"Jeżeli majątku spółki nie wystarczy na zaspokojenie roszczeń, to wtedy również członkowie zarządu odpowiadają swoim majątkiem, a właściciele niebędący większościowymi udziałowcami spółki - do wysokości udziałów" - powiedział PAP karnista prof. Piotr Kruszyński.
Prof. Zbigniew Ćwiąkalski podkreślił, że członkowie zarządu mogą odpowiadać swoim majątkiem, o ile taki majątek jest, ale najpierw zaspokaja się roszczenia z majątku spółki.

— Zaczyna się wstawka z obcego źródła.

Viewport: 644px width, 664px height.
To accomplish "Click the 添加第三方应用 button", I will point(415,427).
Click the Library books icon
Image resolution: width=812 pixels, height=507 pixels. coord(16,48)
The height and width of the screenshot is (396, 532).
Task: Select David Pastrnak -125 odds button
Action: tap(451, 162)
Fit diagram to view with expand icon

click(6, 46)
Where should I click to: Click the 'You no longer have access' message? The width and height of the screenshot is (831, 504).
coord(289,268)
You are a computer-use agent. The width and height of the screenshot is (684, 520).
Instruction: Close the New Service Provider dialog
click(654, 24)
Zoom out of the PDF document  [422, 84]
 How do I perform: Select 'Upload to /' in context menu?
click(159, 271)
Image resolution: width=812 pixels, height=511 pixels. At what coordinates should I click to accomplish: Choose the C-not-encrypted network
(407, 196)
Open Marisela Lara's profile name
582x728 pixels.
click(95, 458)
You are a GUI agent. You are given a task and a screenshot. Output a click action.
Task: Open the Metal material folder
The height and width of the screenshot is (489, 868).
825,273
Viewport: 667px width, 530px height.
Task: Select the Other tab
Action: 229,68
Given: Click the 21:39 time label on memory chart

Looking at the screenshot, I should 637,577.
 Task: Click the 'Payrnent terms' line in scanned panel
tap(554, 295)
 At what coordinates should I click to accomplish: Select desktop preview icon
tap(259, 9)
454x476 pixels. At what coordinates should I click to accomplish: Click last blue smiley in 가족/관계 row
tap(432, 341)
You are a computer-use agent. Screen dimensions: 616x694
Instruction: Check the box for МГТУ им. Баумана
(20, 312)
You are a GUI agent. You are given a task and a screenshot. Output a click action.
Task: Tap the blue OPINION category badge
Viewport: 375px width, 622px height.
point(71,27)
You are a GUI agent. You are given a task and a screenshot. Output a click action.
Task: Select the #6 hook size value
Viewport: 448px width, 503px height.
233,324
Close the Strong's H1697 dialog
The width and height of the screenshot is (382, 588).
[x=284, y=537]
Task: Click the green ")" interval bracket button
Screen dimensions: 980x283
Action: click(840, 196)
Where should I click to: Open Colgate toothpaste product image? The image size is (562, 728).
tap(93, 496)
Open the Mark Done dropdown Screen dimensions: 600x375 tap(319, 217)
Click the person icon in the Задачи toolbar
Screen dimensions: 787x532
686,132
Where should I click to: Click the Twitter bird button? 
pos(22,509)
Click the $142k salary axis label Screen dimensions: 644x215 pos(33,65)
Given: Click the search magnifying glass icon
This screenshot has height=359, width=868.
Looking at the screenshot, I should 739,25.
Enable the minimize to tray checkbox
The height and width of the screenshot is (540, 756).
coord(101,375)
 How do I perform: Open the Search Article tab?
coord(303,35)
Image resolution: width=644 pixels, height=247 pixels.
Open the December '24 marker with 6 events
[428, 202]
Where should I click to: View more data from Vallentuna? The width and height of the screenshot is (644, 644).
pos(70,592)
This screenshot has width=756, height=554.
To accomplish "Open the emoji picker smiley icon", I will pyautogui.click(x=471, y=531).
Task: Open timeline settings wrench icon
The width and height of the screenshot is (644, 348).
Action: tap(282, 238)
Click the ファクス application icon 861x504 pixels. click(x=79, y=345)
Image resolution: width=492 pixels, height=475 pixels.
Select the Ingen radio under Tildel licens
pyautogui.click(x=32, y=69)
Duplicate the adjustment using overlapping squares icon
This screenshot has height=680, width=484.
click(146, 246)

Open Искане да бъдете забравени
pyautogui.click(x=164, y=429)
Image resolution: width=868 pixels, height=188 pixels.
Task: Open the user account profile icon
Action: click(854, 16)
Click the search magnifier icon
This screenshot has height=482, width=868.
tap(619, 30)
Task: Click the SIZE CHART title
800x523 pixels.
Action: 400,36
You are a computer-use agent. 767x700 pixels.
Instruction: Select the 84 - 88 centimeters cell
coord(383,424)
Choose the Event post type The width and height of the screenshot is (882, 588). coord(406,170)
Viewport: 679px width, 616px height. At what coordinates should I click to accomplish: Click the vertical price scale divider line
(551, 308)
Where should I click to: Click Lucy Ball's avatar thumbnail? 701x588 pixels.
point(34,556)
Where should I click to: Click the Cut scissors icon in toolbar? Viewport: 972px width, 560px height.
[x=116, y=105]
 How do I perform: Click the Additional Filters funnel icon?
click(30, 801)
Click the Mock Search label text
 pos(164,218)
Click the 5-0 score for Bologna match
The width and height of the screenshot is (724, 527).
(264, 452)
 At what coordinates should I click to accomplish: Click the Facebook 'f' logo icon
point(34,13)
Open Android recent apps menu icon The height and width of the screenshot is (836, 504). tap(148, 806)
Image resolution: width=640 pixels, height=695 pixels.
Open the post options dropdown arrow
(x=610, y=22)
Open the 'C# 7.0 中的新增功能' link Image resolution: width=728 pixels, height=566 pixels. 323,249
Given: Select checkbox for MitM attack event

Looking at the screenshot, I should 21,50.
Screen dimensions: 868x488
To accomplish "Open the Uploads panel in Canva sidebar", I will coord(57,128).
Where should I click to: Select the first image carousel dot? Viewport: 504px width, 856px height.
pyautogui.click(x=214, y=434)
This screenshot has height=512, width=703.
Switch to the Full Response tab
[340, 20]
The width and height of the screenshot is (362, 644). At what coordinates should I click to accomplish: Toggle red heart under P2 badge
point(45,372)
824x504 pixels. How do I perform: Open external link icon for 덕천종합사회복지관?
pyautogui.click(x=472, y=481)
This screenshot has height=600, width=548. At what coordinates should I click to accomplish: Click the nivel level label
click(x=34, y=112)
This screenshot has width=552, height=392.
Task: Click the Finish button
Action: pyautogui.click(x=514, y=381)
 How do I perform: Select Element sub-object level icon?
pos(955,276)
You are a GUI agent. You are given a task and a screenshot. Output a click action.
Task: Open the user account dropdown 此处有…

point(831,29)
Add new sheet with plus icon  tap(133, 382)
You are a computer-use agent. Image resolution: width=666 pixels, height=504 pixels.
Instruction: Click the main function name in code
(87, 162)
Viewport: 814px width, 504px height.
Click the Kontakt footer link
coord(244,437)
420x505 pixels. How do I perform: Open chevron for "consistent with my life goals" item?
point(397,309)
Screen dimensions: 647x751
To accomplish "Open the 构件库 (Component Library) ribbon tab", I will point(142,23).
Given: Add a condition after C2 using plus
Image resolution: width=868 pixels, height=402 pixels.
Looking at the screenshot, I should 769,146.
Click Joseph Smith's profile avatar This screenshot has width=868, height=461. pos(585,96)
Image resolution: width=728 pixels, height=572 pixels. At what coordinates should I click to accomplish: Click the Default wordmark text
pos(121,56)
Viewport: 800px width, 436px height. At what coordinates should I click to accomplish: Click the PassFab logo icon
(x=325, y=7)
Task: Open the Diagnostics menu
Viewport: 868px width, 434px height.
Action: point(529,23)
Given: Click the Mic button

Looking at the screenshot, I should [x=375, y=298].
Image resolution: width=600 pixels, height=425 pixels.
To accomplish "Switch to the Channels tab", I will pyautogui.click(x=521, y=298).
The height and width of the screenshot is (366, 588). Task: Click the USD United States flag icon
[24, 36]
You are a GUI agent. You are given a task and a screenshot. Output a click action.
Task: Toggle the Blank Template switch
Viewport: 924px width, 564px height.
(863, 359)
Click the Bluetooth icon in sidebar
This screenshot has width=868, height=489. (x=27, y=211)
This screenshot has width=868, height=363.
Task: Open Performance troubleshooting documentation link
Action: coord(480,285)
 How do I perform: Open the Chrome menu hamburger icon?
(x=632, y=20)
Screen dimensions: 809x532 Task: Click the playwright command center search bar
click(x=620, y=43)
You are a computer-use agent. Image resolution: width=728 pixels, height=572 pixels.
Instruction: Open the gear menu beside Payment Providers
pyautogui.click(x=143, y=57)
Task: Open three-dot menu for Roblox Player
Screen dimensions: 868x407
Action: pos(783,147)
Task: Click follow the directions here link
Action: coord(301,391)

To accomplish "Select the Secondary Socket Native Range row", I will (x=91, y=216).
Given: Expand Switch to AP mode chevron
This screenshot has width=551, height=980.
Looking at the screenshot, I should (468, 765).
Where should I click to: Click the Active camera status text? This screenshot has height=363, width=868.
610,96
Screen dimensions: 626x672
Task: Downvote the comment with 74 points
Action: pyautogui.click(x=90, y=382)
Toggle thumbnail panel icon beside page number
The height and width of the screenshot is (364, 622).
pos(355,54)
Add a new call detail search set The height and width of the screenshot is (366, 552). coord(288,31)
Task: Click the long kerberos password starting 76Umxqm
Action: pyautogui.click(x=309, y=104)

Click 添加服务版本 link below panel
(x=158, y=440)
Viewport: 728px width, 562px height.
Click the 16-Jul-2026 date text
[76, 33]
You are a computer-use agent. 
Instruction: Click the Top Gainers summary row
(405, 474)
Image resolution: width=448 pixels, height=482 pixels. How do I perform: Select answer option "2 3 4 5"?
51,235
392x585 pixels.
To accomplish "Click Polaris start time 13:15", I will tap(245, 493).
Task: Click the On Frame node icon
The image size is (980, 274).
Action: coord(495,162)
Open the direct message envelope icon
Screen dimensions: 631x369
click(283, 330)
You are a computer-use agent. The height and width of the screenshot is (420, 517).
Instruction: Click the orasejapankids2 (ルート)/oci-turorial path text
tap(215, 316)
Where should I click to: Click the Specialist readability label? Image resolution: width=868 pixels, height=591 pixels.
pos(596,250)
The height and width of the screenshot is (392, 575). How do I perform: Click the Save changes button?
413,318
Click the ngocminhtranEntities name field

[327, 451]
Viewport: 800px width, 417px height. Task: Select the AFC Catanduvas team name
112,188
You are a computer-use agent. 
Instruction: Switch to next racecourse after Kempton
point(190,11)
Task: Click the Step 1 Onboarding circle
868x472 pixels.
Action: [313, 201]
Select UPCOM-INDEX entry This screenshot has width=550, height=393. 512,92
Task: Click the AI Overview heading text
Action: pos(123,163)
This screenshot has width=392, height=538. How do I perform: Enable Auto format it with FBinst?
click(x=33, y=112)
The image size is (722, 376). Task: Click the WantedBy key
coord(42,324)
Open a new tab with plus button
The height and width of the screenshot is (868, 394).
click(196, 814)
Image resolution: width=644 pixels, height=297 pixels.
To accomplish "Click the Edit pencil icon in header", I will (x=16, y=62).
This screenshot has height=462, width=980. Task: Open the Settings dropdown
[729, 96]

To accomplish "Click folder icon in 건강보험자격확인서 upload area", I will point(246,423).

"Obecnie ustanowiony przez sąd zarządca tymczasowy zawiaduje majątkiem spółki, a nie majątkiem prywatnym. Jeżeli nie uda się z niego zaspokoić zobowiązań, jest możliwe zaspokojenie z majątku prywatnego" - wyjaśnił Ćwiąkalski PAP. Jak dodał, z tego co wie, w tym momencie majątek osobisty właścicieli Amber Gold nie jest zabezpieczony, bo prokuratura nie wydała żadnego postanowienia w tym zakresie.
Tymczasowego zarządcę, który jako jedyny może teraz podejmować decyzje majątkowe w spółce Amber Gold, gdański sąd ustanowił we wtorek. Jak informował wiceprezes Sądu Okręgowego w Gdańsku Rafał Terlecki, wyznaczony zarządca "to jedyna osoba uprawniona do prowadzenia spółki, która będzie pełniła swoją funkcję do czasu rozpatrzenia wniosku o upadłość", co oznacza też, że Marcin P. i jego żona nie pełnią już żadnych funkcji w Amber Gold sp. z o.o.
Do sądu trafiły już od wierzycieli wnioski o upadłość, zdaniem sędziego Terleckiego, niewykluczone, że pod koniec tygodnia może być ustalony termin ich rozpatrzenia.